II- 2 Définition de la Fête du livre de jeunesse en termes de projets

II- 2.1 Projet artistique

La Fête du livre de jeunesse est un projet culturel abouti sur le livre et la lecture qui s’appuie essentiellement sur la littérature de jeunesse.

Ce projet est construit à partir des objectifs fixés en 1985 :

  • développer le goût du livre et la pratique de la lecture chez les jeunes d’abord et les adultes,
  • faire découvrir le livre comme support culturel, outil de communication et d’éducation,
  • mettre en contact direct auteurs, jeunes et adultes, enclencher le désir de lire, et le plaisir d’écrire
  • proposer aux jeunes et aux adultes une ouverture culturelle basée sur la diversité de la production éditoriale de la littérature de jeunesse francophone en général en laissant une place à la littérature étrangère.

Ce projet est décliné dans les différentes responsabilités inscrites dans la Charte des missions de service public des manifestations de promotion du livre et de la lecture en Rhône-Alpes, Charte, dont Denis Bruyant a été un promoteur particulièrement actif.

La Fête du livre de jeunesse est un salon d’auteurs. Elle propose des relations public / auteurs et public / livres, sous toutes ses formes : auteurs et illustrateurs invités, mais aussi des ateliers animés par des intervenants professionnels, expositions interactives ou guidées, spectacles jeune public et tout public, journées de formation, animations scolaires...

Les auteurs sont choisis en fonction de leur production littéraire et leur aptitude à animer des rencontres.

La programmation se fait autour d’un thème (Mémoire sur le fil, Familles je vous hais(me), J’ai peur et j’aime ça, Citoyens du monde, Comprendre le monde, Paroles d’humour, L’art à fleur des mots...). Rêver et comprendre sont les deux mots qui pourraient définir la fête.

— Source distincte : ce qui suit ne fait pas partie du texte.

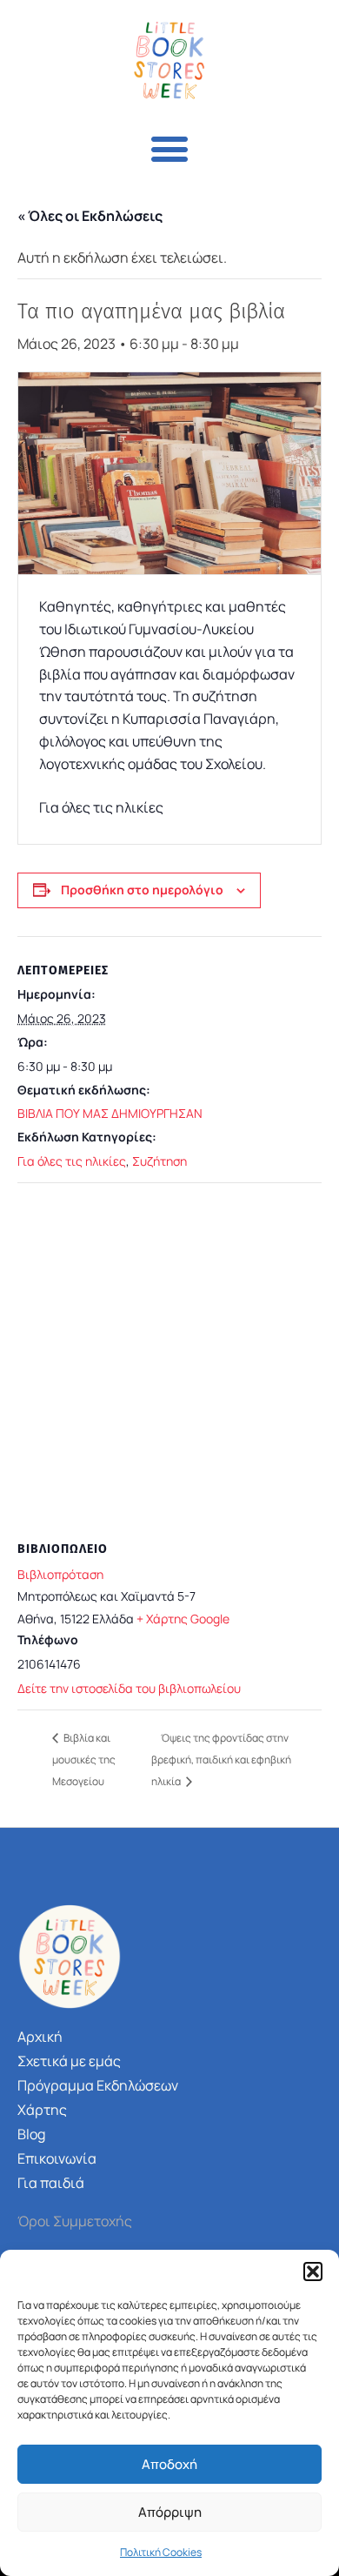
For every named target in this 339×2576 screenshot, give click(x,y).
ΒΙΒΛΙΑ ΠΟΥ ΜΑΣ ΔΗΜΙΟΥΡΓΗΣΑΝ (110, 1113)
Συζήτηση (159, 1161)
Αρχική (40, 2036)
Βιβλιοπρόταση (60, 1574)
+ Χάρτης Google (182, 1618)
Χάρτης (42, 2109)
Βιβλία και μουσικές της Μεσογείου (84, 1759)
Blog (31, 2134)
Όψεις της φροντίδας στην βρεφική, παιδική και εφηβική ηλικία (221, 1759)
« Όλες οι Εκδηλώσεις (90, 215)
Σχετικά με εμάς (69, 2061)
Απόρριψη (170, 2512)
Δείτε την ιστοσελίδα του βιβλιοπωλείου (129, 1688)
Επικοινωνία (56, 2158)
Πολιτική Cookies (161, 2552)
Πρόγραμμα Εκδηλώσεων (97, 2085)
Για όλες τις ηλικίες (71, 1161)
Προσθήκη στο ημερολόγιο (142, 889)
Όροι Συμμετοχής (74, 2221)
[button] (313, 2271)
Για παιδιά (50, 2182)
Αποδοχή (169, 2464)
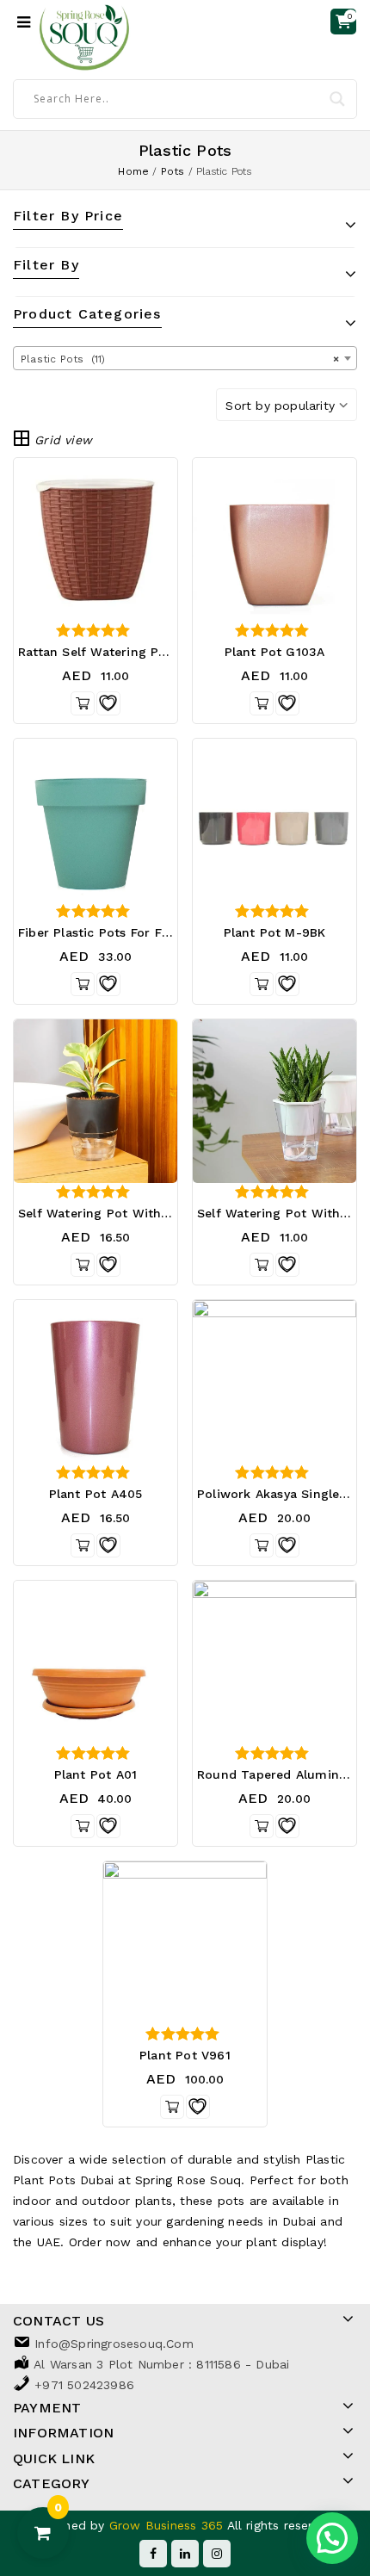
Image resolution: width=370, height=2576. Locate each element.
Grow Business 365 (168, 2525)
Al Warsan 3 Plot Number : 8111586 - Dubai (161, 2364)
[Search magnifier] (337, 99)
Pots (173, 171)
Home (133, 171)
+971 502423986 (84, 2385)
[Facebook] (153, 2553)
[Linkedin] (185, 2553)
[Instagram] (217, 2553)
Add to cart (262, 1545)
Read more (83, 703)
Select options (262, 703)
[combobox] (185, 358)
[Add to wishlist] (108, 703)
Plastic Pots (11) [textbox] (180, 359)
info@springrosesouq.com (114, 2343)
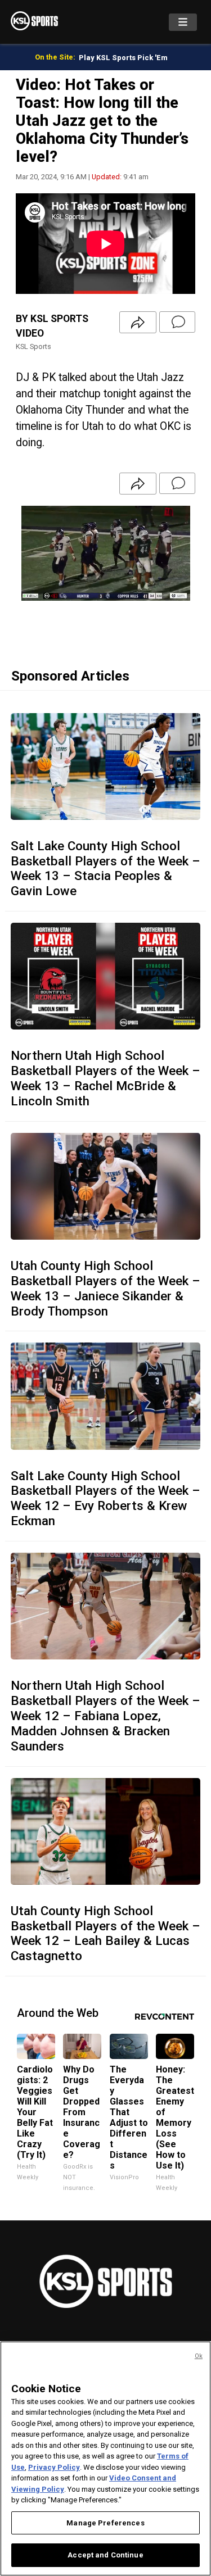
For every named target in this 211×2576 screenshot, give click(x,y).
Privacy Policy (54, 2467)
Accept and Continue (105, 2555)
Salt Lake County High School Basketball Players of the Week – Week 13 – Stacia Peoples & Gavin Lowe (105, 868)
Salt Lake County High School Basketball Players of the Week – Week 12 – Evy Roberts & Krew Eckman (105, 1498)
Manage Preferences (105, 2523)
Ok (199, 2356)
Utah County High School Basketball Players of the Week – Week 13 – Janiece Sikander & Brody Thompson (105, 1288)
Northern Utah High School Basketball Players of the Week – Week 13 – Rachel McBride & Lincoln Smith (105, 1078)
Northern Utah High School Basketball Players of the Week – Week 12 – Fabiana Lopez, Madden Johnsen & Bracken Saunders (105, 1715)
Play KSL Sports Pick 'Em (123, 57)
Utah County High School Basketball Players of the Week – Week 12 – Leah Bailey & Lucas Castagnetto (105, 1933)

La Fête du livre de jeunesse met l’accent sur la littérature de jeunesse d’un pays européen et la rencontre avec ses auteurs, illustrateurs, éditeurs...

La Fête du livre est très attentive à présenter un panorama le plus complet possible de la production de littérature de jeunesse, tant en termes de parutions récentes que dans le sens d’une présentation rétrospective.

Une place particulière est faite aux auteurs, illustrateurs et artistes vivants en Rhône-Alpes en fonction du thème de la Fête du livre de jeunesse et de la qualité de leur production.

De même, la Fête du livre s’attache à mettre en valeur le travail de petits éditeurs de qualité installés en région. Ces éditeurs, qui ont une vraie ligne éditoriale, sont des microstructures d’édition, assez peu représentées en librairie.

II- 2.1.1 Les prix littéraires : Le Pitchou et Le Sésame

Le Pitchou : meilleur album pour les tout-petits (0 à 3 ans) ; le jury est composé d’une centaine de professionnels du livre jeunesse et professionnels de la petite enfance (bibliothécaires, libraires, enseignants et assistantes maternelles).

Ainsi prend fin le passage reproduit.